ABU DHABI // More than 100 Muslim scholars – including officials from the UAE – have united to denounce ISIL.
In a 15-page open letter to Abu Bakr Al Baghdadi, the terror group’s leader, and his followers, the scholars set out how the killing of innocent civilians and the issuing of fatwas was not in accordance with Islamic Sharia.
The letter commented on a sentence often repeated by ISIL followers when they said that Prophet Mohammed “was sent with the sword as a mercy to all worlds”.
The 126 scholars, who included the UAE adviser to the Head of State for Judicial and Religious Affairs and the head of the Dubai Fatwa Department, cited a verse from the Quran that says: “We did not send you, except as a mercy to all the worlds.”
The letter added that “sent with the sword” is part of a hadith that is specific to a certain time and place “thus it is forbidden to mix the Quran and hadith in this way, as it is forbidden to mix the general and the specific, and the conditional and unconditional”.

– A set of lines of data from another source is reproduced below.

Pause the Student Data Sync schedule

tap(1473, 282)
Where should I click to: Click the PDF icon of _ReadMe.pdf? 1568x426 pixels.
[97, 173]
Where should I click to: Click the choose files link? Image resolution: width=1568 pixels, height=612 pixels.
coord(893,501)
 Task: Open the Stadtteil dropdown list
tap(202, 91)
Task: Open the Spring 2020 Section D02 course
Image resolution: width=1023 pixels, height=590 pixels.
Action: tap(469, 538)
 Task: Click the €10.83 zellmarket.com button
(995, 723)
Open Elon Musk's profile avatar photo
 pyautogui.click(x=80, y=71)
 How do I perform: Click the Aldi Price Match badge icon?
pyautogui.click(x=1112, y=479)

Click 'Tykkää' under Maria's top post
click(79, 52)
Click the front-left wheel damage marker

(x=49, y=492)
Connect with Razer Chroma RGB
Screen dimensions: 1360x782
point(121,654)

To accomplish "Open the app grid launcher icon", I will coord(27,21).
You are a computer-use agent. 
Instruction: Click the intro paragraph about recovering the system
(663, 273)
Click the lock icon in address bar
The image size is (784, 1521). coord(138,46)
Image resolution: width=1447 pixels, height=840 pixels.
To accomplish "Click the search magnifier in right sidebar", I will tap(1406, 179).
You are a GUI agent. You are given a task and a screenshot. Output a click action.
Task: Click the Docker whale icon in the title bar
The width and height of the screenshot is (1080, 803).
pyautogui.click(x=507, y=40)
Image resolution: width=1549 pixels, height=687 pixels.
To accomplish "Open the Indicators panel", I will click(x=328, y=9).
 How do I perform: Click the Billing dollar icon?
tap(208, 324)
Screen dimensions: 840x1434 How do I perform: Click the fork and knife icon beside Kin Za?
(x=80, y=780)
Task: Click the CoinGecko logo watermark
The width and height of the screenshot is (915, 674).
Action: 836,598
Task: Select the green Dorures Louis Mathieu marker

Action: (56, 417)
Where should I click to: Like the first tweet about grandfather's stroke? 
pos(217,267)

A renowned Islamic scholar from the UAE, Dr Ahmad Al Kubaissi, one of the signatures on the letter, said ISIL was like a “black snake with mysterious roots attacking a neighbourhood; it bites everyone in its way without distinguishing”.
“How will this neighbourhood fight it? One will carry a sword, and another a shoe, then each will strike in their own way. This letter is a public speech that wanted to fight this snake using logic and argument.”
He said he believed such people did not understand logic and reason. He said the evidence used in the letter was valuable and informative. “The discussion is an Islamic moderate elegant one, those who wrote it enjoy high ethical morale.”
The letter also explained it was forbidden in Islam to enact legal Sharia punishments known as “hudud” without following the correct pre-conditions and procedures. It was also forbidden to torture people, force them to convert or deny women and children their rights. It also clarified that loyalty to one’s nation was permissible in Islam, and, following the death of Prophet Mohammed, Islam did not require anyone to migrate.
Other issues addressed included difference of opinion and over simplification of Islamic matters by extracting verses from the Quran without understanding them in their full context.